#### [What you should do]
In the entries that follow, the lines from the one with "光学测量装置 (312, 1685)" through the one with "SATEL解决方案 (320, 908)" are the ones to write out, exactly and with both ends included. Nothing else should appear.

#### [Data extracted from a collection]
■ ■ ■ ■ ■ ■ ■

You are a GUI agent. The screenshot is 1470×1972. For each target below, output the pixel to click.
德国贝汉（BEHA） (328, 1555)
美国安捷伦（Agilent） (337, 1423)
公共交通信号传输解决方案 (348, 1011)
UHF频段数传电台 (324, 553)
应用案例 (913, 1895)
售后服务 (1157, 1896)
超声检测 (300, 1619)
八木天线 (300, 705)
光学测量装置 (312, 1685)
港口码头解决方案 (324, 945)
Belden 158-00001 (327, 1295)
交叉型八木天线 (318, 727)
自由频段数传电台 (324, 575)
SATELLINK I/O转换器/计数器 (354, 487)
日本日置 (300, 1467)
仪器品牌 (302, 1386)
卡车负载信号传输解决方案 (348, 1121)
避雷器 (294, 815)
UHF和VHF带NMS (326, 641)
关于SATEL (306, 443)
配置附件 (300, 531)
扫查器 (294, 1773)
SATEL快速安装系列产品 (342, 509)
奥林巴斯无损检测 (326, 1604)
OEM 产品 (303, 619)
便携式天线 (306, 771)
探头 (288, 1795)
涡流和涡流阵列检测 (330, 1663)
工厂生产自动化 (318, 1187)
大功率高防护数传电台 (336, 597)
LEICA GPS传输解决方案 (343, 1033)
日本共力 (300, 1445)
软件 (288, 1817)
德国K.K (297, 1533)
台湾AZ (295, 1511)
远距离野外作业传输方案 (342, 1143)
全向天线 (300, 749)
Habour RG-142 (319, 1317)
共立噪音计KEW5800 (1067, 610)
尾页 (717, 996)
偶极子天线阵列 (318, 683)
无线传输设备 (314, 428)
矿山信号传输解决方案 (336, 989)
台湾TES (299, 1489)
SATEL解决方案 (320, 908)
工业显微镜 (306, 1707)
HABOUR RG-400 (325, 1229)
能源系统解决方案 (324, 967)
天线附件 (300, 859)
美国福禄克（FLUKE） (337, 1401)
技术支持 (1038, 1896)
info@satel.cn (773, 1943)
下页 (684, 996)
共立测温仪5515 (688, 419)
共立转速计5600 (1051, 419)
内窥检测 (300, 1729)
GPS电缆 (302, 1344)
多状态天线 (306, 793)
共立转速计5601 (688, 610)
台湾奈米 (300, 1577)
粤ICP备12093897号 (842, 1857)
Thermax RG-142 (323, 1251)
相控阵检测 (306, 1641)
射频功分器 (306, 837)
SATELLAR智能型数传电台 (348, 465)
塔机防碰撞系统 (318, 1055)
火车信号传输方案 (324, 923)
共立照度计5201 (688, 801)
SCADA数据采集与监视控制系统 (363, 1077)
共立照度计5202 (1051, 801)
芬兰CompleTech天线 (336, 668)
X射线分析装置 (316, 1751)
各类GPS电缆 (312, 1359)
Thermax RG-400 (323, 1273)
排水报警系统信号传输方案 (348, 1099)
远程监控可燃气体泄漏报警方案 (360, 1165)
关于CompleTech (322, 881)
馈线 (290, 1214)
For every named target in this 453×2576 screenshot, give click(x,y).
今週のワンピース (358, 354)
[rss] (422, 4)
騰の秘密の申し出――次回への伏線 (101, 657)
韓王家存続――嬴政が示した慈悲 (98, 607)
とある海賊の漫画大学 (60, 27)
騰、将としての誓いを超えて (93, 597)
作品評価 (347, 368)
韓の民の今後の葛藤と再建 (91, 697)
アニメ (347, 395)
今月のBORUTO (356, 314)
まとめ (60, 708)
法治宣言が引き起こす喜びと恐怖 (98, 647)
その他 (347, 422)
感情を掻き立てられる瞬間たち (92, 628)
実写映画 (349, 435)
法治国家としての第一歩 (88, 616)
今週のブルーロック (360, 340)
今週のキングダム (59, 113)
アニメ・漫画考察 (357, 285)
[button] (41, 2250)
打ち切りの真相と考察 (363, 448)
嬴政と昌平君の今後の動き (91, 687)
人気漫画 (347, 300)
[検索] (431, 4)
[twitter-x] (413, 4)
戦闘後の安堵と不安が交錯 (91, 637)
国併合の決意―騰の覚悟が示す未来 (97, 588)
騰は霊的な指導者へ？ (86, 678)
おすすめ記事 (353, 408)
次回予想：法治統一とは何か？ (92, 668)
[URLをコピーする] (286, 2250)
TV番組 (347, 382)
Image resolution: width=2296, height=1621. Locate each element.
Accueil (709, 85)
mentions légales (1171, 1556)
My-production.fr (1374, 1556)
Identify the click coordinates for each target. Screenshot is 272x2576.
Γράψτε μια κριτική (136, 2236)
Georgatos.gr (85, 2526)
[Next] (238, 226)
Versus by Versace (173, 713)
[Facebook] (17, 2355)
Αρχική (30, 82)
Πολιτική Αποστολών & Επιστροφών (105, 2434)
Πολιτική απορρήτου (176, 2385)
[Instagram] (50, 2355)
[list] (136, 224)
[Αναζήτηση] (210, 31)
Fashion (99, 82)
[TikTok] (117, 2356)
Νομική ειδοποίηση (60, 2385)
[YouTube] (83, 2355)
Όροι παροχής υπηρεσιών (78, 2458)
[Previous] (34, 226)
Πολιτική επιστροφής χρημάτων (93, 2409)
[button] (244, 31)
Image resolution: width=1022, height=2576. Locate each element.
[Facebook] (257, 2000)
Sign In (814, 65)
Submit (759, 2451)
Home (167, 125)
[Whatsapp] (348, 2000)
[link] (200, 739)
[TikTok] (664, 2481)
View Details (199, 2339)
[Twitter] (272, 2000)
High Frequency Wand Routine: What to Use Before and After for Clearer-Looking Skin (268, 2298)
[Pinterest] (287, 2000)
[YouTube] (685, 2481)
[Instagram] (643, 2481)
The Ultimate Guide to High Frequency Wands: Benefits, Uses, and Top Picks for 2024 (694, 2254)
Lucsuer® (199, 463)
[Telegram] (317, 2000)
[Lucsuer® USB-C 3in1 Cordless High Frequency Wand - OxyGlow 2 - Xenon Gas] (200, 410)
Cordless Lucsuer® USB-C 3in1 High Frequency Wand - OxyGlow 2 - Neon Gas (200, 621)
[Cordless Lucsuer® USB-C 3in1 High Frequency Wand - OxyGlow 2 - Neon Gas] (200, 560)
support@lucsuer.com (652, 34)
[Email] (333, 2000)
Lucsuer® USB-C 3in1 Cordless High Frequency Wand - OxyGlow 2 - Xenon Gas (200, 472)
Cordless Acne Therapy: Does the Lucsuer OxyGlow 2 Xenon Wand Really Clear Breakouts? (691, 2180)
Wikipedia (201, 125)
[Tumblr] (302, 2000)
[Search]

■ ■ ■ ■ ■ ■ ■

#### [Response]
光学测量装置 (312, 1685)
港口码头解决方案 (324, 945)
Belden 158-00001 (327, 1295)
交叉型八木天线 (318, 727)
自由频段数传电台 (324, 575)
SATELLINK I/O转换器/计数器 (354, 487)
日本日置 (300, 1467)
仪器品牌 (302, 1386)
卡车负载信号传输解决方案 (348, 1121)
避雷器 (294, 815)
UHF和VHF带NMS (326, 641)
关于SATEL (306, 443)
配置附件 (300, 531)
扫查器 (294, 1773)
SATEL快速安装系列产品 (342, 509)
奥林巴斯无损检测 (326, 1604)
OEM 产品 (303, 619)
便携式天线 (306, 771)
探头 (288, 1795)
涡流和涡流阵列检测 (330, 1663)
工厂生产自动化 (318, 1187)
大功率高防护数传电台 (336, 597)
LEICA GPS传输解决方案 (343, 1033)
日本共力 (300, 1445)
软件 (288, 1817)
德国K.K (297, 1533)
台湾AZ (295, 1511)
远距离野外作业传输方案 (342, 1143)
全向天线 (300, 749)
Habour RG-142 (319, 1317)
共立噪音计KEW5800 (1067, 610)
尾页 (717, 996)
偶极子天线阵列 (318, 683)
无线传输设备 (314, 428)
矿山信号传输解决方案 (336, 989)
台湾TES (299, 1489)
SATEL解决方案 (320, 908)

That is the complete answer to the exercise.